**ACTIVITY**
Look through the data below. Show each line where the string "icon" occurs.

**RECORDS FOR THE TASK**
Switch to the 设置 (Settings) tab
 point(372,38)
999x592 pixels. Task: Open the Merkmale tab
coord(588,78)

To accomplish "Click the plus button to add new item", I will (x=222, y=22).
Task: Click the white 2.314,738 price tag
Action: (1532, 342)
...
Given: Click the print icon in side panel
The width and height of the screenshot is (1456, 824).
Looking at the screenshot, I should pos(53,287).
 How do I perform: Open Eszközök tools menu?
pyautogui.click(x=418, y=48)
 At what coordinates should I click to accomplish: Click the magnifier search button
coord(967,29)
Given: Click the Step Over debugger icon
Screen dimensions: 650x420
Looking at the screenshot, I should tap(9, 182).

**TASK OUTPUT**
Given: Click the print icon in side panel
Given: Click the Step Over debugger icon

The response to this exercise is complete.